Find every line in the rows below that contains the string "size", and copy each of those lines in full. Matches must have the same uppercase and lowercase letters.

---

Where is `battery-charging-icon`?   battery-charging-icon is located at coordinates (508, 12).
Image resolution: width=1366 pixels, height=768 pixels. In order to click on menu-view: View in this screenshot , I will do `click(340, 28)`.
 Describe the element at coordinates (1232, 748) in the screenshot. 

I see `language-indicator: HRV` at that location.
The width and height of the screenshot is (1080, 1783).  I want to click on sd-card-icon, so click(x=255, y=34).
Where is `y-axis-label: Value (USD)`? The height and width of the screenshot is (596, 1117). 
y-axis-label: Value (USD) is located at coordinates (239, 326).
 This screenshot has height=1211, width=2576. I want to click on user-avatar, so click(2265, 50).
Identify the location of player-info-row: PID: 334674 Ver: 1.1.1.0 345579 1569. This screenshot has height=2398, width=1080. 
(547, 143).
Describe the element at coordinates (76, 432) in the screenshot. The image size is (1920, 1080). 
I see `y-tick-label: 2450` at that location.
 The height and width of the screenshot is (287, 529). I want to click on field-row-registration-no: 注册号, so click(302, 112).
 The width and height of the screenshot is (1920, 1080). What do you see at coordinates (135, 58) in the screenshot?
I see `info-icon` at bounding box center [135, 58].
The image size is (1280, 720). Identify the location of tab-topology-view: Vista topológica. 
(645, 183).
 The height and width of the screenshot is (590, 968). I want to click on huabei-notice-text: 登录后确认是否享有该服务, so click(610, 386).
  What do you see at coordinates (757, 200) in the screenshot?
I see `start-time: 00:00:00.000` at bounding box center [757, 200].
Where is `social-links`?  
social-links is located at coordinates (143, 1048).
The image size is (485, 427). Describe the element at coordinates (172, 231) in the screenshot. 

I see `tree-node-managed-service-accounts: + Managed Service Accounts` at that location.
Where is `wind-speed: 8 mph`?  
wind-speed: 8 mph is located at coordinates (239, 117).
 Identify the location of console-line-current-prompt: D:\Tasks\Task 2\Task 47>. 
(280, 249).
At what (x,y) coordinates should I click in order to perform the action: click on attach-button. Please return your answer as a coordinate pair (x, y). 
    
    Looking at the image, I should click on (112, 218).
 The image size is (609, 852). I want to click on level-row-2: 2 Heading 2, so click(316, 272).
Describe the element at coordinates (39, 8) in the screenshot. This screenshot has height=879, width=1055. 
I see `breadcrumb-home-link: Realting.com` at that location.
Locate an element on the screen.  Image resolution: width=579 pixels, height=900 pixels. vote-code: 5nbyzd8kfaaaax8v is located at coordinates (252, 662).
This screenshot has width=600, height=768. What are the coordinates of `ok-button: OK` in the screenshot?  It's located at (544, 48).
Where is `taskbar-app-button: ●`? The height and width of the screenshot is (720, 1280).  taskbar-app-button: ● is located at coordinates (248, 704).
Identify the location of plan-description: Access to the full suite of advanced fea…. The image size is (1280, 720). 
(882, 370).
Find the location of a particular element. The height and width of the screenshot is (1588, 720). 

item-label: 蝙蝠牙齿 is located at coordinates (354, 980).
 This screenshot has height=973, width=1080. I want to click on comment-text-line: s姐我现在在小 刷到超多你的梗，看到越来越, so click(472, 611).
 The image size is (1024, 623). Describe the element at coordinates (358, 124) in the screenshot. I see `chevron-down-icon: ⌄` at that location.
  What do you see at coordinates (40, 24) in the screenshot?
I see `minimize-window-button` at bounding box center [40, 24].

---

## EXERCISE ANSWER
Describe the element at coordinates (76, 432) in the screenshot. The image size is (1920, 1080). 
The image size is (1280, 720). Identify the location of tab-topology-view: Vista topológica. 
The image size is (485, 427). Describe the element at coordinates (172, 231) in the screenshot. 
 The image size is (609, 852). I want to click on level-row-2: 2 Heading 2, so click(316, 272).
Identify the location of plan-description: Access to the full suite of advanced fea…. The image size is (1280, 720). 
 The image size is (1024, 623). Describe the element at coordinates (358, 124) in the screenshot. I see `chevron-down-icon: ⌄` at that location.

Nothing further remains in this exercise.